Looking at the listing below, retype exactly the lines starting at the one containing "Task: Click the" and ending at the one containing "The height and", both included, and nothing else.

Records for processing:
⟨

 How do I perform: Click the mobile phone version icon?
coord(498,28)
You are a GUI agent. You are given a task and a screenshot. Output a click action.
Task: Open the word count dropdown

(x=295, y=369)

⟩
⟨

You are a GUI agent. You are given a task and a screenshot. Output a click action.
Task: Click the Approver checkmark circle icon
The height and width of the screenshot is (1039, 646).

⟩

Task result:
Task: Click the Approver checkmark circle icon
The height and width of the screenshot is (1039, 646).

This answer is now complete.